So this is how it is to have food in you. You feel rather like an hourglass that has long since been turned over, clumps of sand drained into your previous vacancies. The feeling isn't uncomfortable, but it is unfamiliar.

Mama Lipsky whisks your plates off the table and announces it is time for dessert – which, she explains, is the last part of the meal; Dr. Drakken whispers to you that it is also the best part.

There is such enormity in his pronunciation that your wings rustle nervously. When Mama Lipsky returns, though, carrying a blue tub with the words VANILLA ICE CREAM stamped on the front, you grip the chair handles in glee.

Mama Lipsky peels the sides of the snugly fitted lid away from the tub's corners. Another food smell fills the room, and this one you recognize: cold and thick and subtle. You draw in a breath scented with it, and it manipulates time more efficiently than your people's experimental device, transporting you back to summertime – a tranquil beach, an outstretched hand, an invitation to share the day with another living being.
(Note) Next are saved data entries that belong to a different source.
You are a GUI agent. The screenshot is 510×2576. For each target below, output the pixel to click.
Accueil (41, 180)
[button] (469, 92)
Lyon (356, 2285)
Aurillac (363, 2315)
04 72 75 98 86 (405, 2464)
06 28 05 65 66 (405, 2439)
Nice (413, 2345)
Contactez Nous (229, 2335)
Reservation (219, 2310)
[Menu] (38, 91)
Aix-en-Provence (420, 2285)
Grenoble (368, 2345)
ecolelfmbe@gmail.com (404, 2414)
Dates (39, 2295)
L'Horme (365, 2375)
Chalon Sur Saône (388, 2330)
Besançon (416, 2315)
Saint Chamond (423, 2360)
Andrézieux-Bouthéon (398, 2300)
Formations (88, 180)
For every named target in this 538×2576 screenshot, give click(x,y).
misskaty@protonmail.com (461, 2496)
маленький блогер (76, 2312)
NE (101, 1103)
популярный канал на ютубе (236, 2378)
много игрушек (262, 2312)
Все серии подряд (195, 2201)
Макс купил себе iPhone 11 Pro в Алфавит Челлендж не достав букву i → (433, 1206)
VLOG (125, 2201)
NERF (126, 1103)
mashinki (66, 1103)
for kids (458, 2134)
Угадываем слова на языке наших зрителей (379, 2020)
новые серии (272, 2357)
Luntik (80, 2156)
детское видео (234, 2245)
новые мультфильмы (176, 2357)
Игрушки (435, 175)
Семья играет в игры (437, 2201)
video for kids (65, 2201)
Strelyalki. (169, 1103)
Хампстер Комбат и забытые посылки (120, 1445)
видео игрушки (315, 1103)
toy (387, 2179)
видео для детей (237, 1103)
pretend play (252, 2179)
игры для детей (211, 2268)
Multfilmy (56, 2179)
Drakken stands to help his mother immerse what resembles a cave-throated spoon into the ice cream and drop a mound into one of the bowls she brought with her, bowls chipped and stained yet clinging resolutely to their class. Your grin, once as outdated and weed-buried as the ancient Gem ship abandoned in Earth's wilderness, returns hearty and natural.

"Ice cream?" you say, rather pointlessly, as Drakken scoops out another mound for you, then two more for himself.

A whole conversation flows between the looks Drakken and his mother exchange. "I heard you like it," Mama Lipsky says.

"I do."

And then you frown down at your bowl, wondering what decorum dictates; this was never part of your Teaching. Dr. Drakken lapped his up with his tongue that first day, but it was balanced on a sugar cone then, and so for several moments you merely sit there, noting the many near-invisible ridges in the mounds one scant shade removed from the white bowl, the way it swoops up into a peak at the top like a sand dune. When Drakken lifts his spoon and chips away a chunk of the ice cream, you immediately do the same.

"Now, what I'm curious about," Mama Lipsky says, "is how you know you like this, Lapis."

You slip a spoonful between your lips, and it is every bit as wonderful as you remember it. This is a story that deserves to be told; it could do both your planets much good.

"Well," you begin, "when I first met your son, he got some ice cream and he let me taste it." Dr. Drakken is watching you as you talk, as if you are still a mirror playing back the memories, memories that bring him as much joy as the silly noise you blow on your palm brings Steven. "I'd never tasted anything so sweet.

"He and Steven were my only Earth friends." The spoon becomes weighty and stiff as lead as you picture the expressions – darkened by time, hardened by indifference, erased by war – of those you once called friends on Homeworld. "And no one had ever offered me food before."

The thunder of Drakken's chuckle is tinged with sun at its edges, as Steven has told you occasionally happens with Earth's strange weather. "Oh, let me tell you, mothers will never stop offering you food," he says.

He apparently delights in the prospect. You are less sure. You swivel back toward Mama Lipsky again, and you look into that face which you cannot bring dishonesty before. "Well, I can't say I'll always accept," you say, "because I'm still not used to eating. But thank you."

You have said this phrase – thank you – multiple times now, and you wish there were a sturdier, intensified version. What it invokes, what rises like flight from the center of your gem, is much too big for this one.

Mama Lipsky winks at you, as though you are part of a secret together. "You're quite welcome."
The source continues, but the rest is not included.